▸ **GIVEN PROBLEM 1**
Translate into French the following sentence from the patch excerpt: "Use pinsrw/pextrw to mov 16-bit data from/to sse to/from integer."
▸ **GIVEN PROBLEM 2**
Recast the lines of the entries, starting at the line that contains "Task: Open the Search tool in sidebar" and ending at the last line of the entries, as a JSON list of strings with one string per line and blank lines omitted.

So Remove HImode from it, and add it separately in hard_regno_mode_ok
 as +      /* Use pinsrw/pextrw to mov 16-bit data from/to sse to/from
integer.  */
+      if (TARGET_SSE2 && mode == HImode)
+ return true;
+


>
>  #define VALID_SSE_REG_MODE(MODE)                                       \
>    ((MODE) == V1TImode || (MODE) == TImode                              \
>     || (MODE) == V4SFmode || (MODE) == V4SImode                         \
> -   || (MODE) == SFmode || (MODE) == TFmode || (MODE) == TDmode)
> +   || (MODE) == SFmode || (MODE) == SImode                             \
> +   || (MODE) == TFmode || (MODE) == TDmode)

▸ **GIVEN DATA**
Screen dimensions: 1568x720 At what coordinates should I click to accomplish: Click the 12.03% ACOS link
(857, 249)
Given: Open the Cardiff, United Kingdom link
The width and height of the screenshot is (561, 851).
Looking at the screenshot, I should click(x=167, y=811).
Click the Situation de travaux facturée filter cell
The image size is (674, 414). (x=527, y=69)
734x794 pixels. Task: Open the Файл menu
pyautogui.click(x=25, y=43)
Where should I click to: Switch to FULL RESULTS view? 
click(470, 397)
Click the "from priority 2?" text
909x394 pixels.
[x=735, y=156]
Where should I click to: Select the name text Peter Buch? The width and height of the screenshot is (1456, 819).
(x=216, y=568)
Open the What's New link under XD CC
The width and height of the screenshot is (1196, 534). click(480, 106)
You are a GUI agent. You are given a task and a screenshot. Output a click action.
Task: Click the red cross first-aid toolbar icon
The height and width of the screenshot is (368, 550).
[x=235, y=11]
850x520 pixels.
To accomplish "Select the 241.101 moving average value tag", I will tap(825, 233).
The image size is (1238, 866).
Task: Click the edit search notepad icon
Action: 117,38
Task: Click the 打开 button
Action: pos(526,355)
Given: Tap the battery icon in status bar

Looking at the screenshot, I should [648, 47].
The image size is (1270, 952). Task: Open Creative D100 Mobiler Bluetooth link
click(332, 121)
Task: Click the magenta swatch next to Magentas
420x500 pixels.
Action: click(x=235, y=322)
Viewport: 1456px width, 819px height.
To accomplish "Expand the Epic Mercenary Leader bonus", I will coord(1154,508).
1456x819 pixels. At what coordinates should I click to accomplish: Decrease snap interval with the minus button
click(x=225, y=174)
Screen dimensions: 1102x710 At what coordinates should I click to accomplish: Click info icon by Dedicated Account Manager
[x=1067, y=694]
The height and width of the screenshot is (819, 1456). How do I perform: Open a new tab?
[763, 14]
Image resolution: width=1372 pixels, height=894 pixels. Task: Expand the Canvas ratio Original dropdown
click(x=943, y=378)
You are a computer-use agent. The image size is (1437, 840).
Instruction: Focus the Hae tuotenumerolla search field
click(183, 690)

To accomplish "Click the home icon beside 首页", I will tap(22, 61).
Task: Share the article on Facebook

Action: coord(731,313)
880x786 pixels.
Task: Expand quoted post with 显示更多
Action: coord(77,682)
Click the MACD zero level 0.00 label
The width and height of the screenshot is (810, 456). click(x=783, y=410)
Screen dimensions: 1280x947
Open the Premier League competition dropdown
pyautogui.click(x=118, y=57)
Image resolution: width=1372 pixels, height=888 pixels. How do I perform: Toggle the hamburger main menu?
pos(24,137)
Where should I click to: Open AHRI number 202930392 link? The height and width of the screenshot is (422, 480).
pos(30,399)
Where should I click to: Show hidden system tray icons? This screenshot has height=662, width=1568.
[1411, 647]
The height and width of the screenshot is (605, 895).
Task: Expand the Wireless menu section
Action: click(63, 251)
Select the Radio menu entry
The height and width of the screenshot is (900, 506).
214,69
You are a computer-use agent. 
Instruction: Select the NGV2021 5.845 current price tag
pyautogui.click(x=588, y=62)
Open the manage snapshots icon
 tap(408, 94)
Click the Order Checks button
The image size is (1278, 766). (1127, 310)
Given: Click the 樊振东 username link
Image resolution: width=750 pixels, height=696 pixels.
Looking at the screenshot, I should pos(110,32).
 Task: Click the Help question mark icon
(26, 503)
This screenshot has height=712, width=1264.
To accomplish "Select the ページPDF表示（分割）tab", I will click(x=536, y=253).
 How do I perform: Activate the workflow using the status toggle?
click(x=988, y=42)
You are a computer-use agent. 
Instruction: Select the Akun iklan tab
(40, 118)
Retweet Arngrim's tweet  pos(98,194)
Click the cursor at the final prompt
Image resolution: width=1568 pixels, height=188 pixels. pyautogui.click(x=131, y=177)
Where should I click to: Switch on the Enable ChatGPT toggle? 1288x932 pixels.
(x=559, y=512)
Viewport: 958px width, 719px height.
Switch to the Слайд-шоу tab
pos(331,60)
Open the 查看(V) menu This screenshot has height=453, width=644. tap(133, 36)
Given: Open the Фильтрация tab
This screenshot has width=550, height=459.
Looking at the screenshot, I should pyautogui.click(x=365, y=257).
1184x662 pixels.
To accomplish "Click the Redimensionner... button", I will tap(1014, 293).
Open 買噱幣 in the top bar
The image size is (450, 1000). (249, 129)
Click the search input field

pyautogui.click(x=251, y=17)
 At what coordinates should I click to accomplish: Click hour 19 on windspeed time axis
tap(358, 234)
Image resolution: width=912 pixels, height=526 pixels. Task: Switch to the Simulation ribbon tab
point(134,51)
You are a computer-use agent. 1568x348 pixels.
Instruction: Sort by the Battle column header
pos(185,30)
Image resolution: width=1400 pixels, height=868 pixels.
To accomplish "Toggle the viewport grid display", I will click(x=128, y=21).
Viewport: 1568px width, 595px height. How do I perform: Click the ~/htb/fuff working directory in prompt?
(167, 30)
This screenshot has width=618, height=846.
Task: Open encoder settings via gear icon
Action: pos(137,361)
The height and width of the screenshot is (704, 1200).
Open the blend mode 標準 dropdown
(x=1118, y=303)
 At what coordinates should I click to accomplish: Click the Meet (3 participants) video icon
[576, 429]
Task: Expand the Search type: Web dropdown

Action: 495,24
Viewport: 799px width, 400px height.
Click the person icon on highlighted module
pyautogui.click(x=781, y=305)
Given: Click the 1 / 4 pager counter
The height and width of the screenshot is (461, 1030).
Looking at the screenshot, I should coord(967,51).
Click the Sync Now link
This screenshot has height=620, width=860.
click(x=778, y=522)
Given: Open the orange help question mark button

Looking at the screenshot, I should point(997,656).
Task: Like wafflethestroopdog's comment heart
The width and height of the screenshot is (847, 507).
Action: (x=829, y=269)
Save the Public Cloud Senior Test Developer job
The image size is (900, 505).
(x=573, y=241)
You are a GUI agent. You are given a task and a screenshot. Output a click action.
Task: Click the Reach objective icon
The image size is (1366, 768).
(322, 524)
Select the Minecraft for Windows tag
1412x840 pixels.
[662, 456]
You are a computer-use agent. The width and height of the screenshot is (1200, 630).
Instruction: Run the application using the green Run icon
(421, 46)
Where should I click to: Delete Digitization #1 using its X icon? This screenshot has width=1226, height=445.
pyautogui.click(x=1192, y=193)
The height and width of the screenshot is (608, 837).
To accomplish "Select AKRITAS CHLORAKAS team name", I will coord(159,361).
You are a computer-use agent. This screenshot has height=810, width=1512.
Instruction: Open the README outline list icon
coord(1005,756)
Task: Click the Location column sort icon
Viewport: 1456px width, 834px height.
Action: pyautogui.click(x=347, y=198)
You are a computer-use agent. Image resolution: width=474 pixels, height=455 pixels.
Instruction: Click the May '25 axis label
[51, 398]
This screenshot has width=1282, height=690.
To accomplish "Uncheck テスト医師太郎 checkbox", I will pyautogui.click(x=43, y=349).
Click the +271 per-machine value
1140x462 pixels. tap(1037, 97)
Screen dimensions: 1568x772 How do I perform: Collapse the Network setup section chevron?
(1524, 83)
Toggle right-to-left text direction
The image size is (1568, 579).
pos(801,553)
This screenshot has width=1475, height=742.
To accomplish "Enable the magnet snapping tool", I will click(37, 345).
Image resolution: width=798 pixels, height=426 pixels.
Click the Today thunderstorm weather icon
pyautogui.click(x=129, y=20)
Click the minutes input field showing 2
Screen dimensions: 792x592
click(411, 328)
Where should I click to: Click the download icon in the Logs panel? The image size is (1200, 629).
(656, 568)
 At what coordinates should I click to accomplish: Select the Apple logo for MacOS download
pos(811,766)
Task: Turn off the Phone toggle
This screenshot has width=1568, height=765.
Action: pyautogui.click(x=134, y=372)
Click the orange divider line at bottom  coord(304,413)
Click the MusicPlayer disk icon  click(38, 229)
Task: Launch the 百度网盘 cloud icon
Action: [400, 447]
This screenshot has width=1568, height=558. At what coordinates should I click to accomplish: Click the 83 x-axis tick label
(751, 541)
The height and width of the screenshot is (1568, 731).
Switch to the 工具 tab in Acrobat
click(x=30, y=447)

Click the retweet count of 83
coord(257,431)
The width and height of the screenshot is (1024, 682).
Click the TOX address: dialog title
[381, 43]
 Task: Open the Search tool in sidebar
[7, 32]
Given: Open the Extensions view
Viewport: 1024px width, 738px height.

▸ **EXERCISE ANSWER 1**
Utiliser pinsrw/pextrw pour déplacer des données de 16 bits de SSE vers les entiers et des entiers vers SSE.

▸ **EXERCISE ANSWER 2**
[
  " Task: Open the Search tool in sidebar",
  "[7, 32]",
  "Given: Open the Extensions view",
  "Viewport: 1024px width, 738px height."
]